[Word and element location records]
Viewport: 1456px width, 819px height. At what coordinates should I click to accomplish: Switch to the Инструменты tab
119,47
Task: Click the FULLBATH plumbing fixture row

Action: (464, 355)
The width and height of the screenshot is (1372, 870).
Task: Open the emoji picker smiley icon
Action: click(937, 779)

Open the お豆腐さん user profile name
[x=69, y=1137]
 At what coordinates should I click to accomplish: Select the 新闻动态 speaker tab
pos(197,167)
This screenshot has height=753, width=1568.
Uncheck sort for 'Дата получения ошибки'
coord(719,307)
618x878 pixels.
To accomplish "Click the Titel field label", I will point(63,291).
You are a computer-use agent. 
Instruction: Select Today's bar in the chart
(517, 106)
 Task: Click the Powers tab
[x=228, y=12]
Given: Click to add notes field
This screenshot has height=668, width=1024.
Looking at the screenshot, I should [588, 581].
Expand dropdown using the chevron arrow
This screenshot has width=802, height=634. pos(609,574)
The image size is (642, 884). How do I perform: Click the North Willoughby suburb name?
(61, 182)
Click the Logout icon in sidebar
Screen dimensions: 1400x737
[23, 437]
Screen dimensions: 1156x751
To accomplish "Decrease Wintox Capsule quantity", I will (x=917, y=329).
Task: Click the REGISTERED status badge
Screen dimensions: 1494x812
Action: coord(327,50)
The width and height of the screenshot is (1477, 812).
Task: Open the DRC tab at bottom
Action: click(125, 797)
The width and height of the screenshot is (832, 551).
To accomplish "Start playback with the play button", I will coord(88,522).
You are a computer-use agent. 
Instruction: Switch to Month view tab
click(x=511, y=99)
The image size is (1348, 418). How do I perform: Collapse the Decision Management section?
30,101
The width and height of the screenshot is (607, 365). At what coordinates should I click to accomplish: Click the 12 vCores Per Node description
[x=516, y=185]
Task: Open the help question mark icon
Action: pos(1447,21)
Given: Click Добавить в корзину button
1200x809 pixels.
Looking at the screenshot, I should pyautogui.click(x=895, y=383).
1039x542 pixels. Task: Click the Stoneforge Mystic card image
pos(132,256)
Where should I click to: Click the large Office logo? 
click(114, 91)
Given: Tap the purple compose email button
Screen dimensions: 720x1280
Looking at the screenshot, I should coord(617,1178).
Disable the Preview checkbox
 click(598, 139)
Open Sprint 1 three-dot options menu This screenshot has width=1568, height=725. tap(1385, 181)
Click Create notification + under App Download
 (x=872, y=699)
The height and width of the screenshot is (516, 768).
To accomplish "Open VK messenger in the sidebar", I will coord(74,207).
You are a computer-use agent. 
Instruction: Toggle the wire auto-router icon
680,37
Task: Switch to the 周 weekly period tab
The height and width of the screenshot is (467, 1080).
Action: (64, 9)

◆ **Short exercise**
Format every line of the items above as a Markdown table with the columns "Row" and "Line", numbering each row and leaving out blank lines.

◆ **Correct output**
| Row | Line |
|---|---|
| 1 | Viewport: 1456px width, 819px height. At what coordinates should I click to accomplish: Switch to the Инструменты tab |
| 2 | 119,47 |
| 3 | Task: Click the FULLBATH plumbing fixture row |
| 4 | Action: (464, 355) |
| 5 | The width and height of the screenshot is (1372, 870). |
| 6 | Task: Open the emoji picker smiley icon |
| 7 | Action: click(937, 779) |
| 8 | Open the お豆腐さん user profile name |
| 9 | [x=69, y=1137] |
| 10 |  At what coordinates should I click to accomplish: Select the 新闻动态 speaker tab |
| 11 | pos(197,167) |
| 12 | This screenshot has height=753, width=1568. |
| 13 | Uncheck sort for 'Дата получения ошибки' |
| 14 | coord(719,307) |
| 15 | 618x878 pixels. |
| 16 | To accomplish "Click the Titel field label", I will point(63,291). |
| 17 | You are a computer-use agent.  |
| 18 | Instruction: Select Today's bar in the chart |
| 19 | (517, 106) |
| 20 |  Task: Click the Powers tab |
| 21 | [x=228, y=12] |
| 22 | Given: Click to add notes field |
| 23 | This screenshot has height=668, width=1024. |
| 24 | Looking at the screenshot, I should [588, 581]. |
| 25 | Expand dropdown using the chevron arrow |
| 26 | This screenshot has width=802, height=634. pos(609,574) |
| 27 | The image size is (642, 884). How do I perform: Click the North Willoughby suburb name? |
| 28 | (61, 182) |
| 29 | Click the Logout icon in sidebar |
| 30 | Screen dimensions: 1400x737 |
| 31 | [23, 437] |
| 32 | Screen dimensions: 1156x751 |
| 33 | To accomplish "Decrease Wintox Capsule quantity", I will (x=917, y=329). |
| 34 | Task: Click the REGISTERED status badge |
| 35 | Screen dimensions: 1494x812 |
| 36 | Action: coord(327,50) |
| 37 | The width and height of the screenshot is (1477, 812). |
| 38 | Task: Open the DRC tab at bottom |
| 39 | Action: click(125, 797) |
| 40 | The width and height of the screenshot is (832, 551). |
| 41 | To accomplish "Start playback with the play button", I will coord(88,522). |
| 42 | You are a computer-use agent.  |
| 43 | Instruction: Switch to Month view tab |
| 44 | click(x=511, y=99) |
| 45 | The image size is (1348, 418). How do I perform: Collapse the Decision Management section? |
| 46 | 30,101 |
| 47 | The width and height of the screenshot is (607, 365). At what coordinates should I click to accomplish: Click the 12 vCores Per Node description |
| 48 | [x=516, y=185] |
| 49 | Task: Open the help question mark icon |
| 50 | Action: pos(1447,21) |
| 51 | Given: Click Добавить в корзину button |
| 52 | 1200x809 pixels. |
| 53 | Looking at the screenshot, I should pyautogui.click(x=895, y=383). |
| 54 | 1039x542 pixels. Task: Click the Stoneforge Mystic card image |
| 55 | pos(132,256) |
| 56 | Where should I click to: Click the large Office logo?  |
| 57 | click(114, 91) |
| 58 | Given: Tap the purple compose email button |
| 59 | Screen dimensions: 720x1280 |
| 60 | Looking at the screenshot, I should coord(617,1178). |
| 61 | Disable the Preview checkbox |
| 62 |  click(598, 139) |
| 63 | Open Sprint 1 three-dot options menu This screenshot has width=1568, height=725. tap(1385, 181) |
| 64 | Click Create notification + under App Download |
| 65 |  (x=872, y=699) |
| 66 | The height and width of the screenshot is (516, 768). |
| 67 | To accomplish "Open VK messenger in the sidebar", I will coord(74,207). |
| 68 | You are a computer-use agent.  |
| 69 | Instruction: Toggle the wire auto-router icon |
| 70 | 680,37 |
| 71 | Task: Switch to the 周 weekly period tab |
| 72 | The height and width of the screenshot is (467, 1080). |
| 73 | Action: (64, 9) |